You’ve been openly critical of your early material, calling it “bullshit” in an old FlyTimes interview. Talking to Chris at Demencha a few years back you said that you took down six or seven albums because you felt they didn’t reflect your evolving voice. When did you first start to gain confidence in the flow you were projecting?
I’ve always been A1 on stage, but only recording for a year and half at the time. I hadn’t found my voice on the mic. I never rapped out loud, it was always something I wrote down and rapped back in my head. I also knew K.Dot, Kanye, would blow before they did, and I’ve only listened/liked good shit. So I knew when I could listen to my shit and like it (cuz the bars was always there… just delivery) I’d be ready. That time is now.
Do you ever revisit those early songs? What sort of thoughts come to mind when you see an early video like this?
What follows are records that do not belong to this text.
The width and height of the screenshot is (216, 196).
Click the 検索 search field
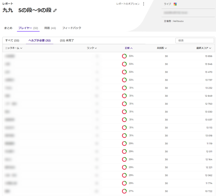(195, 41)
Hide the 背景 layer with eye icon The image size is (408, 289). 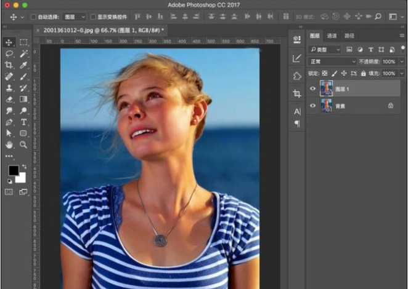(x=313, y=106)
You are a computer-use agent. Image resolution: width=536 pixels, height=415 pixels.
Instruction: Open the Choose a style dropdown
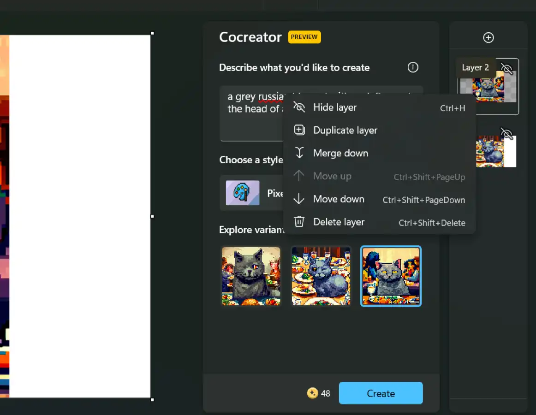tap(252, 193)
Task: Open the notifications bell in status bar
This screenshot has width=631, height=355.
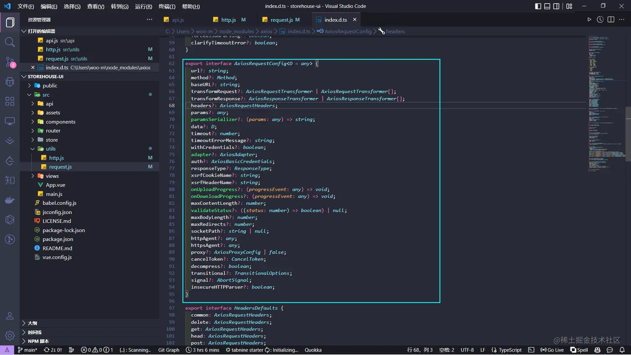Action: (622, 350)
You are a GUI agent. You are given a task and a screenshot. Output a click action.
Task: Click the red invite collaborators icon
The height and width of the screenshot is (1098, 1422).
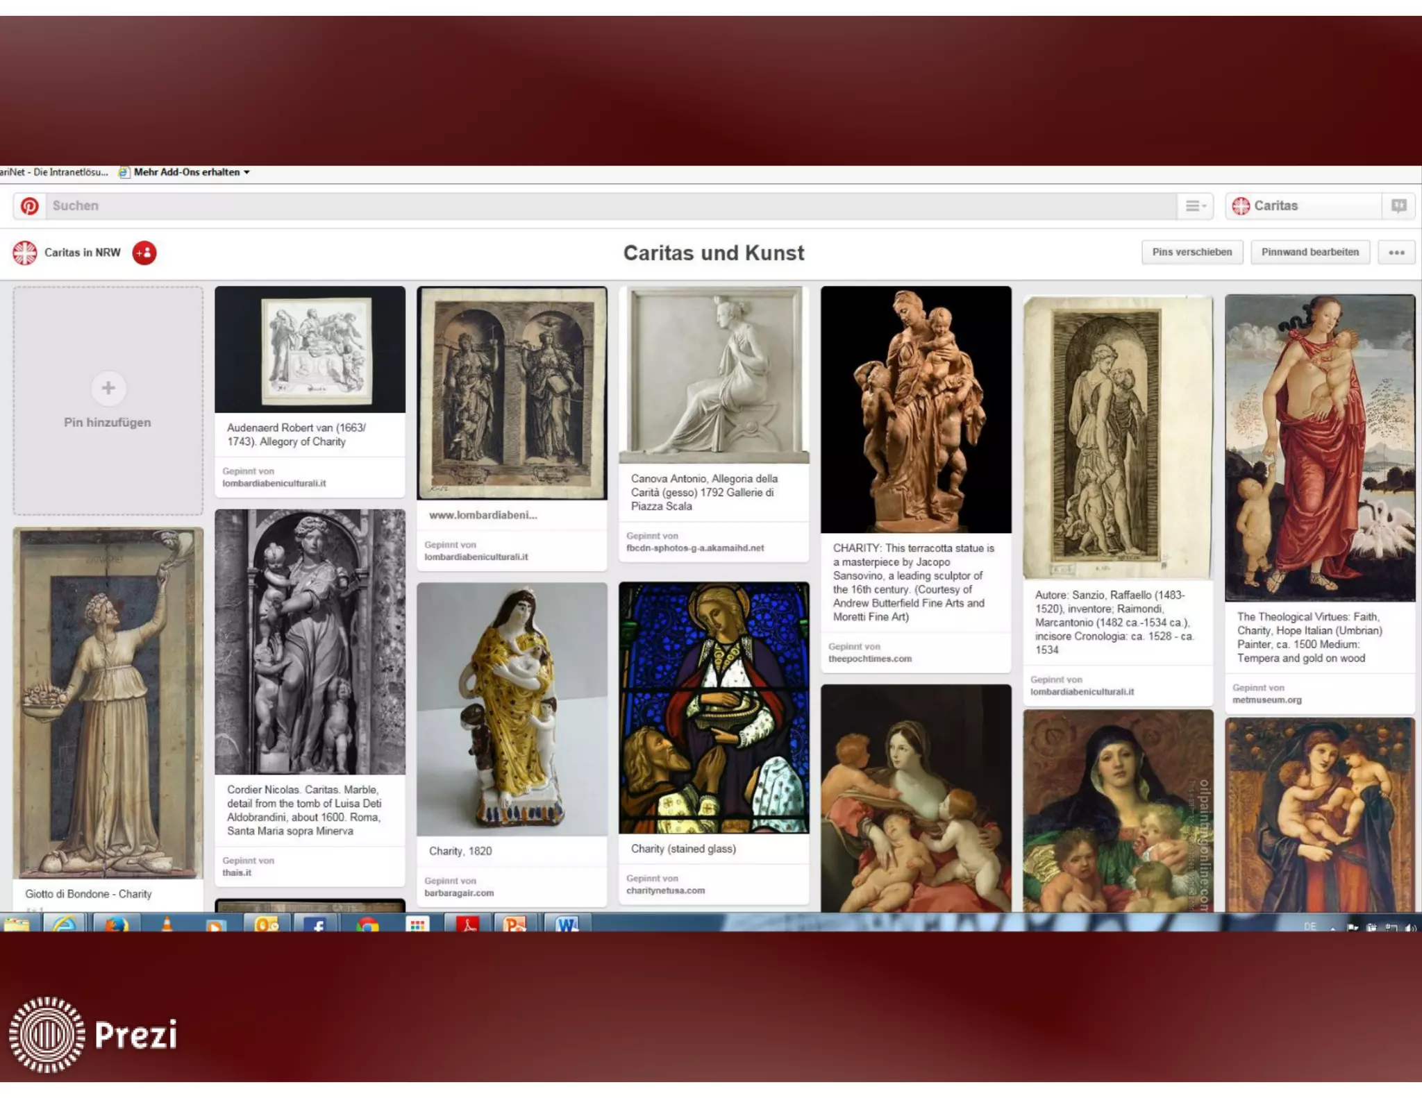144,253
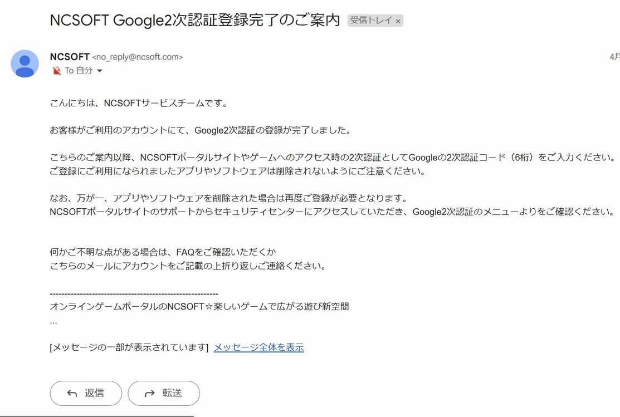The height and width of the screenshot is (417, 620).
Task: Expand the trimmed content ellipsis
Action: [53, 321]
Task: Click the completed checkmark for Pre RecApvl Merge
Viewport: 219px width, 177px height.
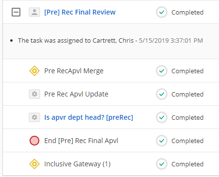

Bars, dummy bars, max bars, like level four. BUT, my voice wasn’t my voice. Now my voice is it’s own. My stage presence wasn’t up to par, but that was my second or third show ever. God has brought me a long way. I’m grateful for being able to open for a nigga I listened to as a youth.
In that same Demencha interview you said “I want to introduce the world to Kansas City.” Who are the voices in KC right now who inspire you?
Ron Ron, Rich The Factor, Greg Enemy, Abnormal (abby niggy normal), and even Tech. I respect anybody who has made a lane for themselves out of the city. Not just music, but life. Aldon Smith, Alec Burks, eybody.
One of the themes that runs throughout Watts Up is one of trust and honesty, something you’ve said in interviews means a lot to you in MCs. How much of the violence projected throughout the mixtape comes from first-hand experience? Do you feel rappers have to be honest about their personal experiences when telling stories through their music?
Yea, on my next project I have a song called “Flat Line” where I said “At 9 I saw my big homie fall at 14, his body laid lifeless as blood covered his jeans, Timbs on his feet, bumble bee tape markin’ the scene. Still to this very day I hear his mama screams. Growin’ up this way imagine the drama it brings…” I don’t glorify because there was no glory in being 9 seeing somebody you looked up to, dyin’. But it happens, so I rap it and in the most honest way.
It’s been a joke on your Twitter, but a few comments across the web have pointed out the Freemason symbolism of your cover. The cover’s design had to be intentional, but what was the statement you were trying to make with it?
I am Gee, what’s in the middle of the FM sign…? Chea, New World Order is here… and it begins in KC… the town. We all comin’ my nig haha… blessings to you.